Yamamoto, then commander-in-chief of the Combined Fleet, was killed in an
aerial ambush by U.S. Army Air Force planes on April 18, 1943, on the way to
Ballalae in the Northern Solomon Islands from Rabaul, the main base of Japanese
military and naval activity in the South Pacific at the time.
He was in charge of planning Japan's surprise attack on Pearl Harbor in
December 1941. He was also responsible for an operation that led to the June
1942 Battle of Midway, in which Japan lost naval superiority in the Pacific.
The documents, found at the U.S. National Archives by Japanese historian
Katsuhiro Hara, include a report by a wartime U.S. cryptanalytic activity unit
and two decrypted Japanese Navy communication messages.
The report says the U.S. unit intercepted and deciphered a Japanese Navy
message of April 13, 1943, conveying Yamamoto's plan of an inspection tour of
forward positions in the South Pacific.
The message was written in a high-security cipher, which the unit called
JN25E14, but was valid only from Jan. 3 through Feb. 14 that year, according to
a related U.S. military document.
A decryption of the message, sent out from the Japanese Navy's Southeast Area
Fleet, shows ''CINC COMBINED FLEET,'' or the commander-in-chief of the Combined
Fleet, will travel to Ballalae from Rabaul, now in Papua New Guinea.
The message contained specific details associated with Yamamoto's journey,
including arrival and departure times and locations, as well as the number and
types of planes that would carry and accompany him on the trip.
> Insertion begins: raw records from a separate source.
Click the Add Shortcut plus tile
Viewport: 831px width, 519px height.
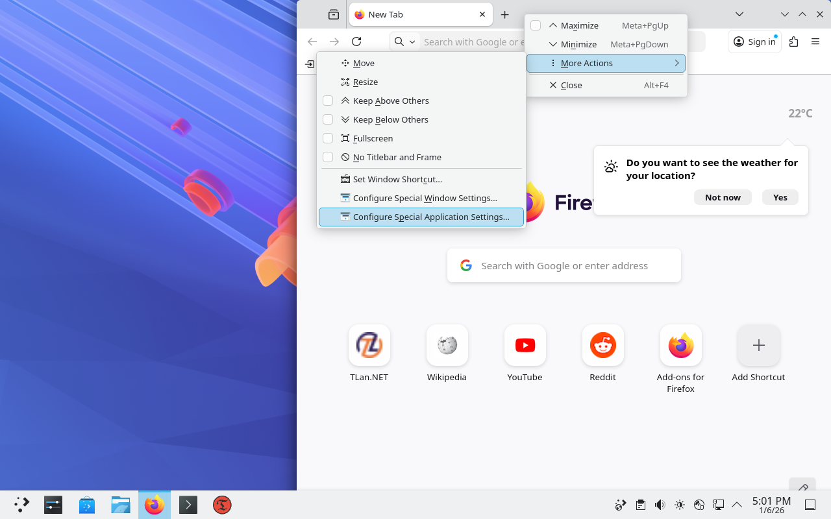coord(758,346)
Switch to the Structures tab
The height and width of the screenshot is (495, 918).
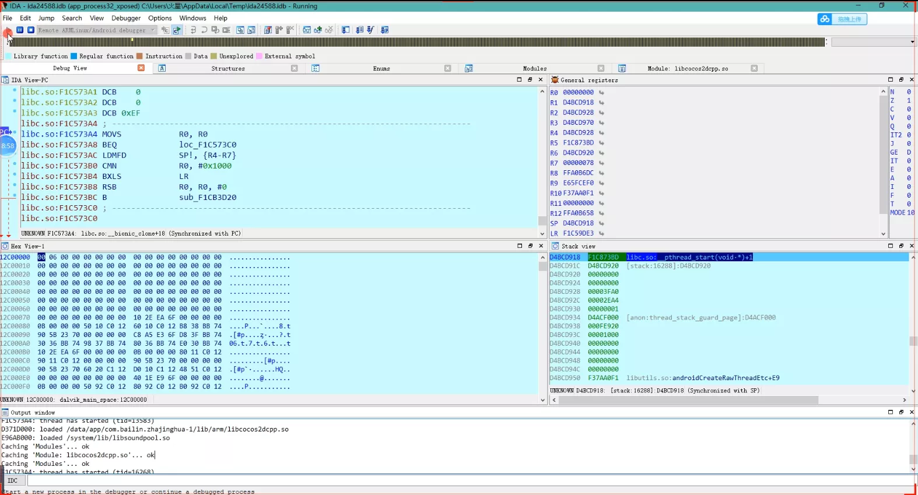pyautogui.click(x=228, y=69)
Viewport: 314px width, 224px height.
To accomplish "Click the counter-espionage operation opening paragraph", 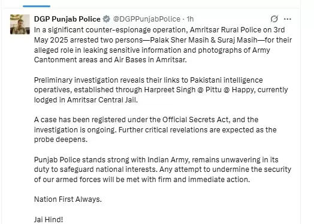I will pyautogui.click(x=163, y=45).
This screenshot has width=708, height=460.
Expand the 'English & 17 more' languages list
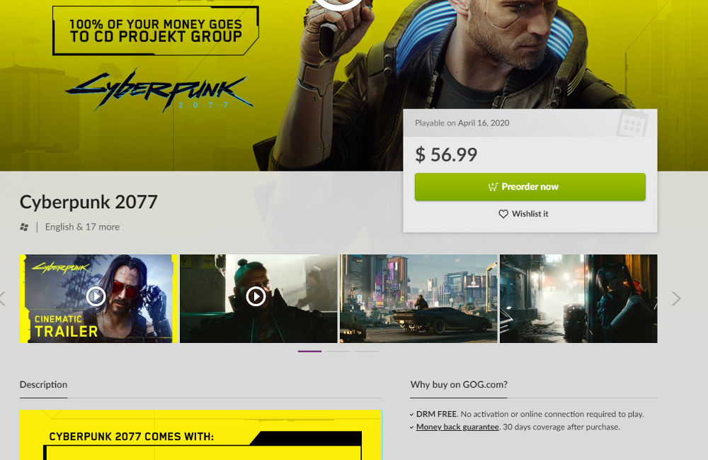[x=82, y=227]
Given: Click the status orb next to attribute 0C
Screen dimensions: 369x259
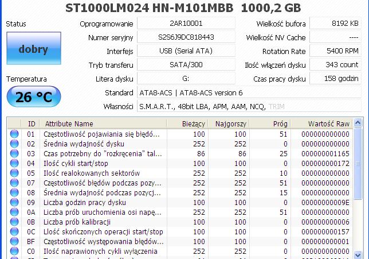Looking at the screenshot, I should click(x=14, y=231).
Another decrypted message dated April 14 from the Base Force No. 8, written in
the less secure JN20H cipher, says of ''the special visit of Commander
Yamamoto,'' with an order that a garrison force at a base in Ballalae should
''act as heretofore.''
With these two messages, the U.S. military grasped Yamamoto's itinerary, with
the cryptanalytic report saying, ''Together, the two systems gave a complete
account, and it was Admiral Yamamoto's death warrant.''
After Yamamoto's death, the Japanese Navy said in a report that the U.S.
military could not have decrypted the messages as it had introduced an updated
cipher as of April 1 that year in place of the previous one.
Regarding the reason for the Japanese Navy's use of an old cipher for the April
13 communication, Hara, a veteran researcher of wartime history, said the new
version may have not reached its Ballalae base.